▶ **Text shown**:
★ ★ ★ ★ ★

# WHO DO I SELL HONEY TO?



## Della (Aug 26, 2004)

i

[This message has been edited by Della (edited October 12, 2004).]


----------



## MountainCamp (Apr 12, 2002)

There are numerous was to sell bottled honey: Fairs, Farm Markets, Craft Shops, Local Markets, Camp grounds, etc.

Word of mouth is a great way to sell honey.

I sell 1,500 - 2,000 lbs. every year from the above methods. I sell out of honey every year.

When you say bulk honey do you mean 5# or 60# pails or are you talking 55 gal. drums?

Many beekeepers can sell far more than they produce. Other beekeepers many look to buy bulk honey from you.

Home brewing shops are a good outlet for bulk pails. People looking to make meads or honey ciders can be good re-peat customers.


----------



## BeeMiner (Aug 8, 2003)

MountainCamp,

I hadn't thought of campgrounds. Thanks for the great idea!

Mark J.


----------



## Della (Aug 26, 2004)

THANKS MOUNTAIN CAMP FOR THE IDEAS. 55 GALLON DRUMS IS WHAT WE WERE THINKING OF I GUESS. I DIDN'T KNOW THERE WAS SUCH A DEMAND FOR HONEY OUT THERE.


----------



## Michael Bush (Aug 2, 2002)

You get the most money selling it directly to the consumer, but you have to work more at it. Of course if you can get a loyal clientèle then you can sell it more easily.

You get a lot less selling it wholesale.

I sold most of mine wholesale this year. But then I didn't get much because of pesticide kills during the flow.


----------



## Beemaninsa (Jun 9, 2004)

I sell honey by the barrel to bakerys.


----------



## Della (Aug 26, 2004)

MICHEAL BUSH-- PESTICIDE KILLS??? DO YOU MEAN THAT PESTICIDE KILLED YOUR BEES OR SOMEHOW CONTAMINATED THE HONEY?


----------



## Michael Bush (Aug 2, 2002)

My bees got sprayed somwhere. My guess is on the blooms during the flow because some hives were hit hard and others were not.

They got hit twice.


----------



## nursebee (Sep 29, 2003)

Della, How large are you and how much honey do you have? If you are small you do not need to do much to sell your honey between now and spring harvest.

If you are large, the honey magazines list large buyers that buy in drums. The price is lower than if you bottle yourself.

If you can't sell your honey, let me know what you have and your management practices, I do not have enough!!!


----------



## Della (Aug 26, 2004)

Thanks everyone for your helpful advice. This is a great site!


----------



## FoxNReilly (Sep 28, 2004)

hey beemaninsa...do u sell to the general public? i have been looking around in SA for locally grown honey to try and relieve some of my allergies. if u sell or know anyone that does can u please let me know, im very interested in getting some local honey.


----------

★ ★ ★ ★ ★

▶ **Tasks for this exercise**:
1 – Update the honey-selling thread starting at "Thanks everyone for" and ending at "some local honey.", changing "allergies" to "hay fever".
2 – According to the honey-selling thread, how much honey does MountainCamp sell each year?
The data after the honey-selling thread isn't needed.

▶ **Provided data**:
★ ★ ★ ★ ★

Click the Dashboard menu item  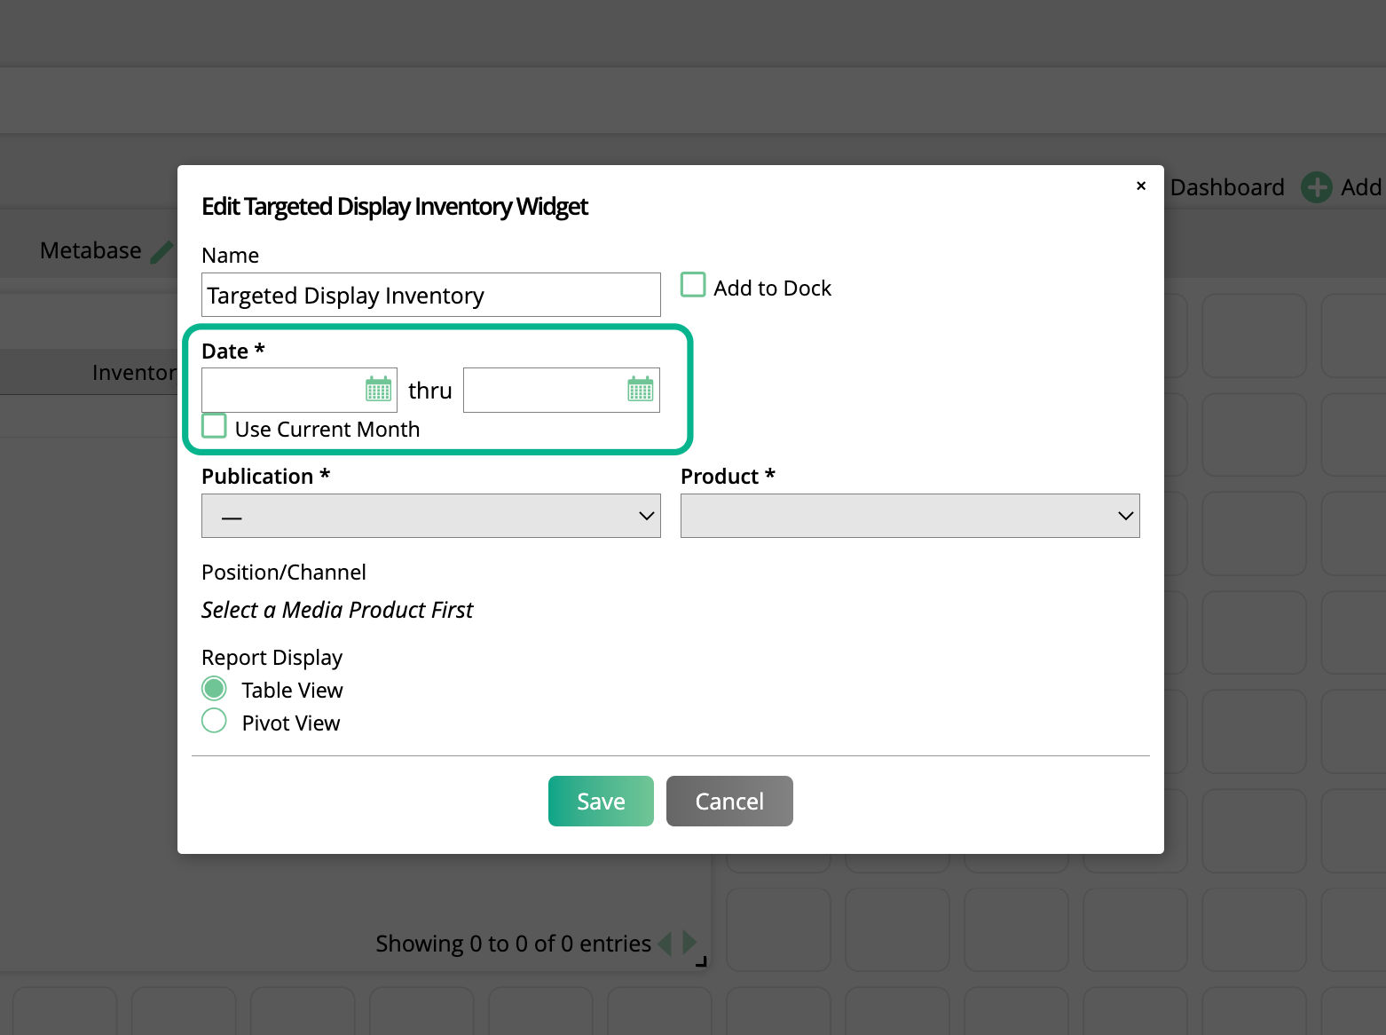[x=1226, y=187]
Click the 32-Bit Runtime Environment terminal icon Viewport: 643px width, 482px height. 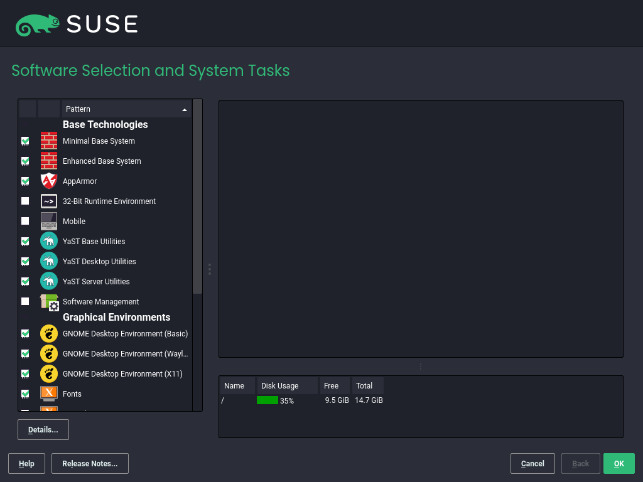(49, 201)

★ ★ ★ ★ ★

▶ **Results in order**:
1 –
Thanks everyone for your helpful advice. This is a great site!


----------



## FoxNReilly (Sep 28, 2004)

hey beemaninsa...do u sell to the general public? i have been looking around in SA for locally grown honey to try and relieve some of my hay fever. if u sell or know anyone that does can u please let me know, im very interested in getting some local honey.

2 – 1,500 to 2,000 pounds.